**Aim of the task:** Wherever the word "Click" appears in a line of the records, copy that line.

**Supplied data:**
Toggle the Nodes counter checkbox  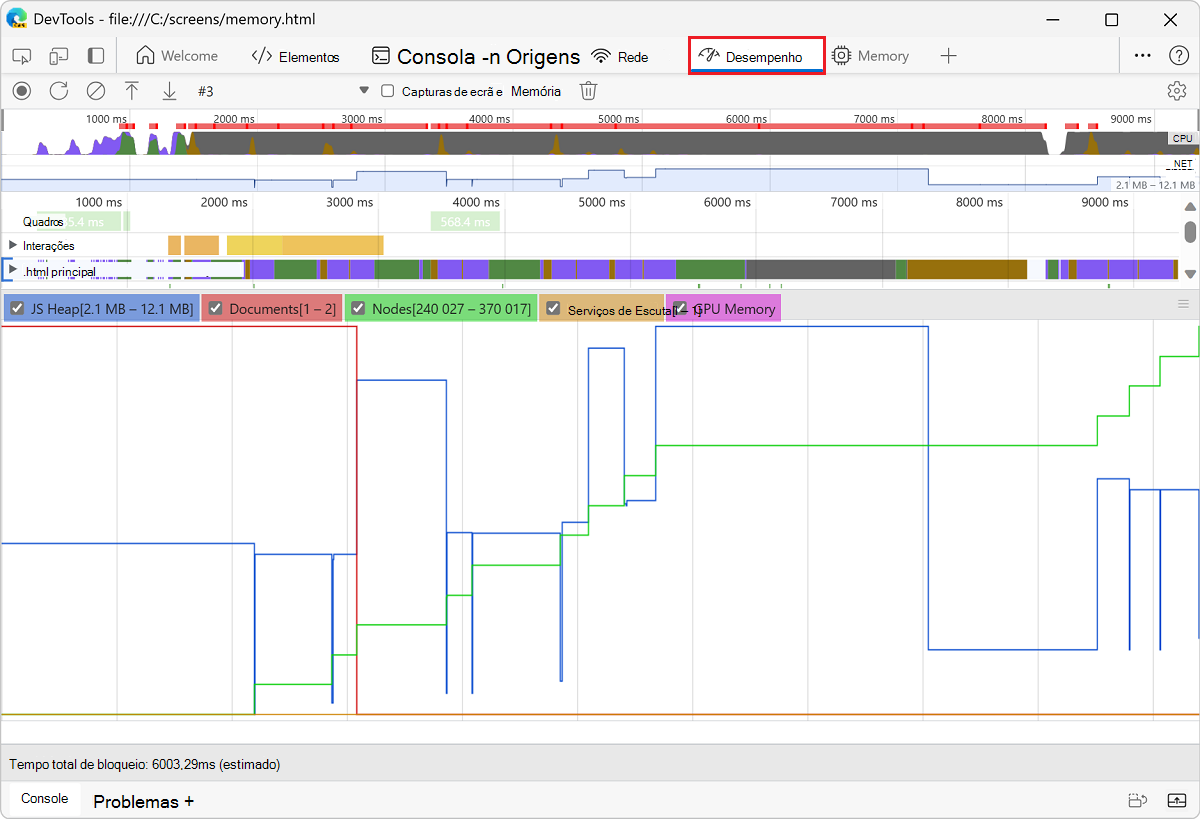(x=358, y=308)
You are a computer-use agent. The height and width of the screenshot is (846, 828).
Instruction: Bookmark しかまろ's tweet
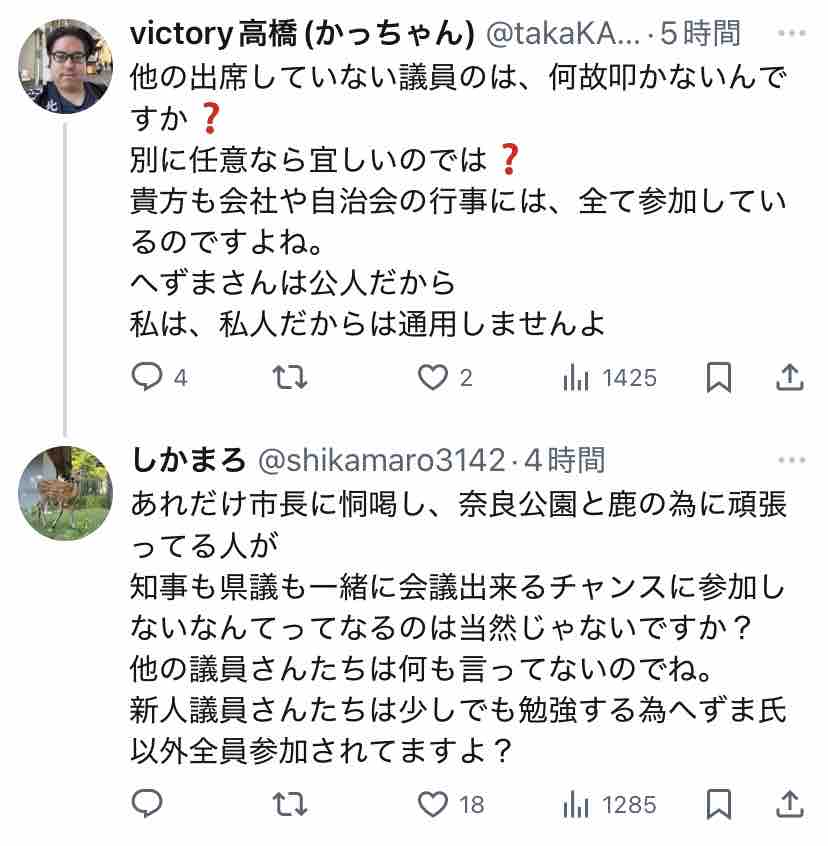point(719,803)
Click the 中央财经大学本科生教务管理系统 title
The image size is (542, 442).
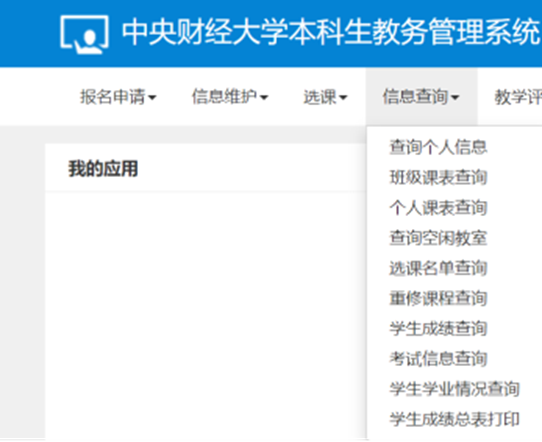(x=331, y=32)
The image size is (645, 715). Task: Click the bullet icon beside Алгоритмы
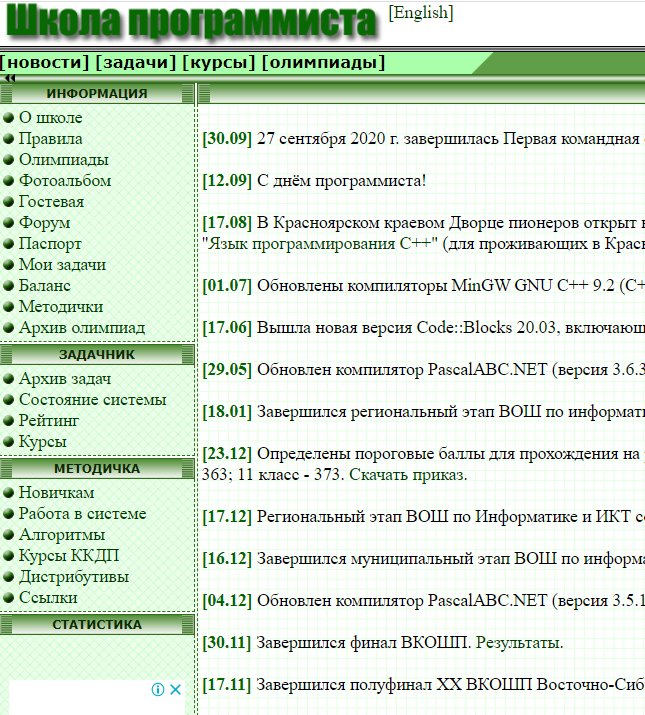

**Response area:**
Click the 中央财经大学本科生教务管理系统 title
The image size is (645, 715). Task: Click the bullet icon beside Алгоритмы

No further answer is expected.